Montpellier
39 km
Dienstag 7 Juli
1. Astana, 2. Garmin, 3. Saxo Bank, 4. Liquigas, 5. Columbia
Die Gesamtzeit des Schweizers seit dem Auftakt in Monaco bewegt sich in der gleichen Sekunde wie die von Armstrong, ist aber um Sekundenbruchteile besser.
Das Team von Contador und Armstrong hat die Bestzeit aufgestellt, 18’’ vor Garmin und 40’’ vor Saxo Bank. Im Kampf um das Gelbe Trikot zählen für Cancellara und Armstrong also Sekundenbruchteile.
Astana nähert sich mit sechs Fahrern dem Ziel...
Bei der Auflage 2004 hatte Armstrong bereits beim Mannschaftszeitfahren in Arras das Gelbe Trikot erobert. 2005 lehnte es der Amerikaner nach einem Sturz des in der Gesamtwertung bis dato führenden David Zabriskie ab, bei der darauf folgenden Etappe das Gelbe Trikot überzustreifen.
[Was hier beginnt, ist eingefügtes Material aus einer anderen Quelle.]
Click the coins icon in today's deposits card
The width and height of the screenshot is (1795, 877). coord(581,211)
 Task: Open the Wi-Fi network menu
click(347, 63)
Die Astana-Mannschaft hat eine neue Zwischenbestzeit aufgestellt, 17’’ besser als Garmin und 41’’ vor Saxo Bank. Dadurch würde Lance Armstrong das Gelbe Trikot erobern - mit momentan einer Sekunde Vorsprung!
Zweitbeste Zeit für das Team des Gelben Trikots. Der Rückstand auf Garmin beträgt 22’’.
Die Zeit von Astana auf halber Strecke unterbietet die von Garmin um 23’’. Bei Km 19,5 liegt vor allem Saxo Bank mit 38’’ im Hintertreffen. Ein Rückstand, der Lance Armstrong im Ziel das Gelbe Trikot bescheren würde.
Fünf Fahrer der Formation Garmin erreichen die provisorische Bestzeit mit einem Vorsprung von 40’’ vor Liquigas und einem Stundenmittel von genau 50 Km/h.
Cancellara und seine Mitstreiter liegen bei Km 30,5 nur 24’’ hinter Garmin.
Bei Km 10 egalisiert Astana die Zeit von Garmin hat aber den Vorteil, noch über acht Fahrer zu verfügen.
Bei Km 30,5 liegt Garmin 31’’ vor Liquigas... allerdings sind nur noch fünf Fahrer übrig - und es müssen bekanntlich fünf das Ziel erreichen, bevor die Uhr stehen bleibt.
Bei der ersten Zeitnahme erreicht Columbia nur Platz 7, 23’’ hinter der Zwischenbestzeit von Caisse d’Epargne.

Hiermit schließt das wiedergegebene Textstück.